» Exercise prompt
Duplicate the part of the listing that opens with the line containing "404x500 pixels." and closes with the line containing "Action: (x=232, y=413)", both included, with no changes.
--- Data for this task ---
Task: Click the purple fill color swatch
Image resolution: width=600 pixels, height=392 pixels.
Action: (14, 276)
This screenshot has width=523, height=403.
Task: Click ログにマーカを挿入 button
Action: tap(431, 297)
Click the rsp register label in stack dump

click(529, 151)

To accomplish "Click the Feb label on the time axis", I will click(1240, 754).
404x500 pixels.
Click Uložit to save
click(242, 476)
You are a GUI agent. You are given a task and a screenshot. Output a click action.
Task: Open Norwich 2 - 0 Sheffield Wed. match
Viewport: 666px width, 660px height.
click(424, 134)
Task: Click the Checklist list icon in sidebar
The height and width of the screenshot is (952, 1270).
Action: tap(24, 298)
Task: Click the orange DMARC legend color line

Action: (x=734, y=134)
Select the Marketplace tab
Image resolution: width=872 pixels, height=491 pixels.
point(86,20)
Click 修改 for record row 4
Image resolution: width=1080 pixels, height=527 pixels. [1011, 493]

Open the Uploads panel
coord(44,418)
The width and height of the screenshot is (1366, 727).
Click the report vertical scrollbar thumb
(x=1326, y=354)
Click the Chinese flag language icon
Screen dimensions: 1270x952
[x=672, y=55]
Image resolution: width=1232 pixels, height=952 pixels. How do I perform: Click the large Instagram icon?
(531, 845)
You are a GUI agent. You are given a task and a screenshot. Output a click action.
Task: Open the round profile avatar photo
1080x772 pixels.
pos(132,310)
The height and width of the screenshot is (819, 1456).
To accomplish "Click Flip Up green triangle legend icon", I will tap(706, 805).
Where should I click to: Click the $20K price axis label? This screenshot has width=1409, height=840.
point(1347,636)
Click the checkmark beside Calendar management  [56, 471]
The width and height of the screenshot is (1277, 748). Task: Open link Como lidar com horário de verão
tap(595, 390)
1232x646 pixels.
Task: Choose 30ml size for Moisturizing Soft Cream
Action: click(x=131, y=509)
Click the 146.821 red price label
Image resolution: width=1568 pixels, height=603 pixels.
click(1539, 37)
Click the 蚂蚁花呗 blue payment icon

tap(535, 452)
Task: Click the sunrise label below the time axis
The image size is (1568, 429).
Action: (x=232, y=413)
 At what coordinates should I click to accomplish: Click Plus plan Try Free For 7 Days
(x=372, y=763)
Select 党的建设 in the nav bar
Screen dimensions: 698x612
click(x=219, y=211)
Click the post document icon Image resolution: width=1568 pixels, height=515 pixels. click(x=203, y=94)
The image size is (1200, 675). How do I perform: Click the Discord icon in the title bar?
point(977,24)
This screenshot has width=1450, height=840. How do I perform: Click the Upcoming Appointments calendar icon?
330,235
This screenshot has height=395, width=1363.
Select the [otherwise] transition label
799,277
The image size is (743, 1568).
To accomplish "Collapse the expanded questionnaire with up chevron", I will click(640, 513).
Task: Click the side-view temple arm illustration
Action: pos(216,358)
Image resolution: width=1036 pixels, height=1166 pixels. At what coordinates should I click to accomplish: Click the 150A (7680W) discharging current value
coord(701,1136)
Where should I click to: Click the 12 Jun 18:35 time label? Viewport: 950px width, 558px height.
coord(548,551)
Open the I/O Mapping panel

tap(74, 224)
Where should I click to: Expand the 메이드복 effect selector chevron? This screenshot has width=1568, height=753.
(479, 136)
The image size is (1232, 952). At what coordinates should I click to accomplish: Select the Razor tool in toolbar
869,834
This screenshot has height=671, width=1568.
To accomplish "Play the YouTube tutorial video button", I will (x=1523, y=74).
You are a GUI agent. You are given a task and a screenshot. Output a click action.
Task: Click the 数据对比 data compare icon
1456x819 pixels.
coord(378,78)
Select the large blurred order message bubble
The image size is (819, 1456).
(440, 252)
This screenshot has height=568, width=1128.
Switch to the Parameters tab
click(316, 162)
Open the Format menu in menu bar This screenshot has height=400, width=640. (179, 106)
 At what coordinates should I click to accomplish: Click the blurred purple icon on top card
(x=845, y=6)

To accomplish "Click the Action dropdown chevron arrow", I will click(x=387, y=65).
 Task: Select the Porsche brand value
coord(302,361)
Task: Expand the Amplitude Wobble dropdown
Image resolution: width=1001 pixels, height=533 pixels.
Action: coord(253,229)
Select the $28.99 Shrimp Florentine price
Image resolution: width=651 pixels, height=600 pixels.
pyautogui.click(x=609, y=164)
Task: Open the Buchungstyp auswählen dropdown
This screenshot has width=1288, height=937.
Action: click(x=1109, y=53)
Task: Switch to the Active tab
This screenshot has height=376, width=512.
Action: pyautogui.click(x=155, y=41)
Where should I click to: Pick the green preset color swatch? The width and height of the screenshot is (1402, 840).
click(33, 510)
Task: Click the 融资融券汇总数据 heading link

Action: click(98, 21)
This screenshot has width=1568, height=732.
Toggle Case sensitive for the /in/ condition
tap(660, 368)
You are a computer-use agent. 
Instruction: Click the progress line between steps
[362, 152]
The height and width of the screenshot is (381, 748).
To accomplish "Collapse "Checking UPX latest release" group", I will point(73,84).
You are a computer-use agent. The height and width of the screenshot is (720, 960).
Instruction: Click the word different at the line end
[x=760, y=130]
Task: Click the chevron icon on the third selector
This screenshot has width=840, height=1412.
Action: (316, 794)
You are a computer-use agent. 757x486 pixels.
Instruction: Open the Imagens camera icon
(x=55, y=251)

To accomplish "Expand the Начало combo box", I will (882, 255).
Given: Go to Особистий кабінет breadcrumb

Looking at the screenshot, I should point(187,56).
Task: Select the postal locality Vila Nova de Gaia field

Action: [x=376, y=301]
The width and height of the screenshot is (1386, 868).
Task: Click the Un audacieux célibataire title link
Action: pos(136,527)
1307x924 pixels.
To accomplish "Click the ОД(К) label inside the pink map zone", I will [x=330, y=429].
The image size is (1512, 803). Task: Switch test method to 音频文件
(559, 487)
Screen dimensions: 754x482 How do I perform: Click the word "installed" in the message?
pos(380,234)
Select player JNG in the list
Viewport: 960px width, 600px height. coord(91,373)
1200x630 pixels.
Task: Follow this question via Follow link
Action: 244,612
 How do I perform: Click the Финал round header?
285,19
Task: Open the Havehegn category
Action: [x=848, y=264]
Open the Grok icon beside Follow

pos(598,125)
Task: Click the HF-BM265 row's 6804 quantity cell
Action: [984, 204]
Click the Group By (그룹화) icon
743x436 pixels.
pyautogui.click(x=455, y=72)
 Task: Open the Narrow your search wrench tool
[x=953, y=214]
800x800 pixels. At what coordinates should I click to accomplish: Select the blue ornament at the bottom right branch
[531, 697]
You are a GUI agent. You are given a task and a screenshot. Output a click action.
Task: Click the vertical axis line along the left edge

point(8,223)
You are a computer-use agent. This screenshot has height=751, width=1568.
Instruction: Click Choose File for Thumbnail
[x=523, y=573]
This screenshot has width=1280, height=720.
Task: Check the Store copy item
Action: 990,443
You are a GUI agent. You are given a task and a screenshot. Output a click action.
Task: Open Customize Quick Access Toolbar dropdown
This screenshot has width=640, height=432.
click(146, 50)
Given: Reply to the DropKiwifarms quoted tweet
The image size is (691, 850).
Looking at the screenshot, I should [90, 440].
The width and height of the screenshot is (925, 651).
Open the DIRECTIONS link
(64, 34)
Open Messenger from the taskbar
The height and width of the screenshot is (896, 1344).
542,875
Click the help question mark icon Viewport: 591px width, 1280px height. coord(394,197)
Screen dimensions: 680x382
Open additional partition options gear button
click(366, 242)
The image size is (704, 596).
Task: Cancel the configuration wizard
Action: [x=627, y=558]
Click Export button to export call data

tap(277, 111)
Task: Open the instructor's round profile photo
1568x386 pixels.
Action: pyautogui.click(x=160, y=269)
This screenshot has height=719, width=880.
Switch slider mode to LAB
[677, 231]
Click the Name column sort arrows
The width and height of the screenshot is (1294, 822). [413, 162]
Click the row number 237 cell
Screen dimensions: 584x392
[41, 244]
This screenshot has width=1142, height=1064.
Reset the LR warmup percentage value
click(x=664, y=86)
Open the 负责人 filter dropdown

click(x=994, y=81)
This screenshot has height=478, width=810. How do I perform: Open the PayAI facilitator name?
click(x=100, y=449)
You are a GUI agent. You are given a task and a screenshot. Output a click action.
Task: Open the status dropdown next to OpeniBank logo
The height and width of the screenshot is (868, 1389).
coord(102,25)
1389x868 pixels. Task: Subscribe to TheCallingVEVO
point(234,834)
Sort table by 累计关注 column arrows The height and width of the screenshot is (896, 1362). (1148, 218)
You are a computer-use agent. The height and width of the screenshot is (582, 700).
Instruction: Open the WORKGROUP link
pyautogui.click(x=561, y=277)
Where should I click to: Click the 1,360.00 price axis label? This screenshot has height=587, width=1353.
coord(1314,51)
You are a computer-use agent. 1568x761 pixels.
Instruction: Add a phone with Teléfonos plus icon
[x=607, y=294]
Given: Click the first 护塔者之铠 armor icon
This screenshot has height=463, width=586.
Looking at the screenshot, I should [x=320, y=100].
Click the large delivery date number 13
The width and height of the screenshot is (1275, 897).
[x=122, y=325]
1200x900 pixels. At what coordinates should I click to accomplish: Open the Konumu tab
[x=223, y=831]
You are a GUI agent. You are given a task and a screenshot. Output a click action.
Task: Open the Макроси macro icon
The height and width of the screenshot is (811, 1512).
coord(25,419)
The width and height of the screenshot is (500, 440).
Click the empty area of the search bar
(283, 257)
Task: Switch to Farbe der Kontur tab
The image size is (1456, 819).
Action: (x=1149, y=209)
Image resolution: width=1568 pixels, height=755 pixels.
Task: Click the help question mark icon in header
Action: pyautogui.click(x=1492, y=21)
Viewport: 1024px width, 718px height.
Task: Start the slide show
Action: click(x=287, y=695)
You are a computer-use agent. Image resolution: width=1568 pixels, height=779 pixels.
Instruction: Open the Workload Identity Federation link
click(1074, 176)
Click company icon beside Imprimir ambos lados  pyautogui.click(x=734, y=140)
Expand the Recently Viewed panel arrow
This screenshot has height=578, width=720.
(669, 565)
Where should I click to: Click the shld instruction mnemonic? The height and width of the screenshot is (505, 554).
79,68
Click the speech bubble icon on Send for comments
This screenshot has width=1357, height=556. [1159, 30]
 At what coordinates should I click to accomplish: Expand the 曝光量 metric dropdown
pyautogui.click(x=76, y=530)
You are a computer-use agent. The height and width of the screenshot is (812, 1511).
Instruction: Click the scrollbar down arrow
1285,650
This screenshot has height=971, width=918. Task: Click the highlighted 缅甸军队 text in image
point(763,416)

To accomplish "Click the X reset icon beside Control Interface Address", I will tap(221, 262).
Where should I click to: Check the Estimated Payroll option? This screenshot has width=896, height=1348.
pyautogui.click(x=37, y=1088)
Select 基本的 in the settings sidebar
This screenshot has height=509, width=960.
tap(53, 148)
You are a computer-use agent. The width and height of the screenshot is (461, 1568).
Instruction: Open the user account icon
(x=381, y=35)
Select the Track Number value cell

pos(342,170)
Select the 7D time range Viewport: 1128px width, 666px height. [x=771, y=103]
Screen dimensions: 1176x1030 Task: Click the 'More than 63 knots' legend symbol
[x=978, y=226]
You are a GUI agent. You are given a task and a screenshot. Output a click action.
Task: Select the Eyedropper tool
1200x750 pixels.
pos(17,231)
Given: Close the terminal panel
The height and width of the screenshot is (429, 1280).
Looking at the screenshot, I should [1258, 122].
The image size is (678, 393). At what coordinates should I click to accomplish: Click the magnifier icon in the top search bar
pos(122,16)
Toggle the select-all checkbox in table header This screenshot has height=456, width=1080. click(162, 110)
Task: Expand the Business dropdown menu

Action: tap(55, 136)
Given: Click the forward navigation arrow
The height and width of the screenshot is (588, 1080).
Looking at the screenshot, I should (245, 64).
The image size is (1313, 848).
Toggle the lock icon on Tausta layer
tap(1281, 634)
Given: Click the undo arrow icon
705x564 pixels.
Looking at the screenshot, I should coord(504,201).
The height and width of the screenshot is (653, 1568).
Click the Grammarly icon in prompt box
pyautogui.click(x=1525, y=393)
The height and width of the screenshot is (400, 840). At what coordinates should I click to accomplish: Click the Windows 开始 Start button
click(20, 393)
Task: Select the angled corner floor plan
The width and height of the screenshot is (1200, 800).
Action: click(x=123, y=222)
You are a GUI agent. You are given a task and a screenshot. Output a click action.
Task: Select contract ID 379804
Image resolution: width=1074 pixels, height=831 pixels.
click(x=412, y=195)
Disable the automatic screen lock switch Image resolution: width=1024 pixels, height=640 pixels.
---
» Exercise output
404x500 pixels.
Click Uložit to save
click(242, 476)
You are a GUI agent. You are given a task and a screenshot. Output a click action.
Task: Open Norwich 2 - 0 Sheffield Wed. match
Viewport: 666px width, 660px height.
click(424, 134)
Task: Click the Checklist list icon in sidebar
The height and width of the screenshot is (952, 1270).
Action: tap(24, 298)
Task: Click the orange DMARC legend color line

Action: (x=734, y=134)
Select the Marketplace tab
Image resolution: width=872 pixels, height=491 pixels.
point(86,20)
Click 修改 for record row 4
Image resolution: width=1080 pixels, height=527 pixels. [1011, 493]

Open the Uploads panel
coord(44,418)
The width and height of the screenshot is (1366, 727).
Click the report vertical scrollbar thumb
(x=1326, y=354)
Click the Chinese flag language icon
Screen dimensions: 1270x952
[x=672, y=55]
Image resolution: width=1232 pixels, height=952 pixels. How do I perform: Click the large Instagram icon?
(531, 845)
You are a GUI agent. You are given a task and a screenshot. Output a click action.
Task: Open the round profile avatar photo
1080x772 pixels.
pos(132,310)
The height and width of the screenshot is (819, 1456).
To accomplish "Click Flip Up green triangle legend icon", I will tap(706, 805).
Where should I click to: Click the $20K price axis label? This screenshot has width=1409, height=840.
point(1347,636)
Click the checkmark beside Calendar management  [56, 471]
The width and height of the screenshot is (1277, 748). Task: Open link Como lidar com horário de verão
tap(595, 390)
1232x646 pixels.
Task: Choose 30ml size for Moisturizing Soft Cream
Action: click(x=131, y=509)
Click the 146.821 red price label
Image resolution: width=1568 pixels, height=603 pixels.
click(1539, 37)
Click the 蚂蚁花呗 blue payment icon

tap(535, 452)
Task: Click the sunrise label below the time axis
The image size is (1568, 429).
Action: (x=232, y=413)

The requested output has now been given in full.